I spent most of August on various trips out of town, and just before leaving the computer broke and I only finally wrestled it back from incompusa this afternoon . . . so apologies for disappearing for awhile, especially to folks who sent us emails. We're getting back into the swing of things.

Yesterday was one of those days that makes me hate this city and pine for Los Angeles -- too hot, too crowded, too much hostility on the subway and on the street. Today: one of those days that makes me love the city, just loving the sense of being an interloper in this incredible haywire scheme. Here a day of errands can become an adventure, my backpack strapped tight is a jetpack, a parachute, guiding me along. In between picking up packages at the post office and doing research down at housing court, I wandered into a fancy design store/gallery in Tribeca, where the employees were actually friendly and invited me to an opening next week for Douglas Coupland's (Shampoo Planet, anyone?) new show, which apparently involves "lots of bottles."

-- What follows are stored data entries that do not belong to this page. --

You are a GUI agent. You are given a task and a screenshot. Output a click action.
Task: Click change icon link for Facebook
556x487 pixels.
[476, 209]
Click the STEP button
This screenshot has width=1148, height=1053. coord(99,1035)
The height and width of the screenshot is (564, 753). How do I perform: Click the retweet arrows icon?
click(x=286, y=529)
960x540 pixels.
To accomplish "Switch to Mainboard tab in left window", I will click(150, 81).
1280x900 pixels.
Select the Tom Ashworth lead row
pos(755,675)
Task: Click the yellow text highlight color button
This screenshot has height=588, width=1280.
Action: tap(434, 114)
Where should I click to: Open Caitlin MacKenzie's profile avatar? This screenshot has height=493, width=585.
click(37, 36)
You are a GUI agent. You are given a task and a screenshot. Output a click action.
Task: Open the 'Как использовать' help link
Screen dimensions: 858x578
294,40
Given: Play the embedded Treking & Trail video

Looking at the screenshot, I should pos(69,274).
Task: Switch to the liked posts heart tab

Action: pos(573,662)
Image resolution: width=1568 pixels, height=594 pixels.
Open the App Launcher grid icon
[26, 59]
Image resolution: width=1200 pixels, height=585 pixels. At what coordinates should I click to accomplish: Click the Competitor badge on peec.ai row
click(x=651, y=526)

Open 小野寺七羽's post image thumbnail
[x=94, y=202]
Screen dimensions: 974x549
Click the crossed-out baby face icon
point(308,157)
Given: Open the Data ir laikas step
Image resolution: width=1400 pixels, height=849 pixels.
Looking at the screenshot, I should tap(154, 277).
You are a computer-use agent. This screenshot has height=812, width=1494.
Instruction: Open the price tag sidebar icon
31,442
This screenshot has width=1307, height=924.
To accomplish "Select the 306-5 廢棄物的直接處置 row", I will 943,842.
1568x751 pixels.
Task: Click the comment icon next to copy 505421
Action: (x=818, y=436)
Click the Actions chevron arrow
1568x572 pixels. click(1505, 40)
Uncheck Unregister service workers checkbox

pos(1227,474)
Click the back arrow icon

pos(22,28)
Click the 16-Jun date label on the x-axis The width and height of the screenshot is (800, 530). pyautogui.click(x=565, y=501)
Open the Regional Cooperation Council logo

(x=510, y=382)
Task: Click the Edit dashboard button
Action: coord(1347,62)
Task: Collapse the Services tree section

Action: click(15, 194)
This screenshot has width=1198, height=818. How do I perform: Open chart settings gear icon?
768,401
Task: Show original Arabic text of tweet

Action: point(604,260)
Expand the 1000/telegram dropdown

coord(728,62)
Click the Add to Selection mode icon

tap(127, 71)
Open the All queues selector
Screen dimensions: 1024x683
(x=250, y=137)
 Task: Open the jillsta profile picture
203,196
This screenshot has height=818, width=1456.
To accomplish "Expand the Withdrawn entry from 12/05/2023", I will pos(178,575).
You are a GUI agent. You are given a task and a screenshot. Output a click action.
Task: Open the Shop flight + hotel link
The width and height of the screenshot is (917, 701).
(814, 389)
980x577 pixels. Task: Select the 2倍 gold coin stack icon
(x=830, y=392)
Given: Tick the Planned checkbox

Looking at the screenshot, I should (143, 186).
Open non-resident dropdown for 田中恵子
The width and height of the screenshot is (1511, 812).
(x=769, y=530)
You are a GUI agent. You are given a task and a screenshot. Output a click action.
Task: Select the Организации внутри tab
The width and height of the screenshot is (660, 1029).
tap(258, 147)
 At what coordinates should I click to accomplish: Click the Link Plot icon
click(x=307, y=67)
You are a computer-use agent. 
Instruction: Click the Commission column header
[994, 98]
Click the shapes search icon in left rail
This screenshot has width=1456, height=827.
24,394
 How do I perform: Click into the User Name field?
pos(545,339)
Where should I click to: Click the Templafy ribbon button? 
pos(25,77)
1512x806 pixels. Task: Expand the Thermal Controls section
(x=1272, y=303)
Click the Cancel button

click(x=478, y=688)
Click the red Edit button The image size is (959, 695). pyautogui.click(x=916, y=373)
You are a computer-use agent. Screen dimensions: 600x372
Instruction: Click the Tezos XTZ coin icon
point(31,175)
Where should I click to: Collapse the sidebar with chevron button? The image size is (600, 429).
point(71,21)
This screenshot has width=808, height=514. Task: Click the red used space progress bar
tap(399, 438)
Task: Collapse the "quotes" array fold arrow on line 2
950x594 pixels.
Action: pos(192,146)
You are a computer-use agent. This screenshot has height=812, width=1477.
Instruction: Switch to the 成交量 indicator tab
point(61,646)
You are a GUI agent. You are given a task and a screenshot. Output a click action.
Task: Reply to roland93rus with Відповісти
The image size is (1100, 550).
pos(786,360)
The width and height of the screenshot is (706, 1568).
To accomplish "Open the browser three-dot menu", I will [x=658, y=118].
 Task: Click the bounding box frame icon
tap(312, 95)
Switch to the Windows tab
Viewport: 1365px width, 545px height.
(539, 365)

Other moments that have inspired satisfaction in calling NYC home? A night of films sponsored by Paper Tiger at the Lower East Side Tenement Museum that offered an archaelogy of urban activisms, from the fight to save Community Gardens to the riots at Tompkins Square Park a decade ago. The films saddened and inspired, and left me asking once again -- where is our sense of history? Why don't the stories of the recent past circulate as framework and reference and model and lesson? The work I do is inextricably bound up with what has gone before but I feel tripped up by our collective amnesia.

And just what happened on my summer vacation? Toronto, where I got a great pair of barely-used converse for like six bucks, and Montreal, where we rode bikes across islands and ate dinner at midnight. Virginia, where Dean and I spent time with his family and we played endless games of cards and liberated an original Sega machine from his foster parents' closet. Chicago, where I fell in love with a new place and saw great music at Ladyfest Midwest and ran into an old friend from high school who was travelling with Radical Cheerleaders from Florida, and where we visited an incredible art exhibit that brilliantly spoofed and condemned gentrification through a fictitious company called "Pioneer Renewal Trust" whose computer guide to home-buying had hidden within explanations of feudalism.

Going away was good, and coming back is good . . . though my day truly was spooked by the persistence of bus ads zooming by, proclaimng "I scream, you scream, we all scream for pork loins." That is not good.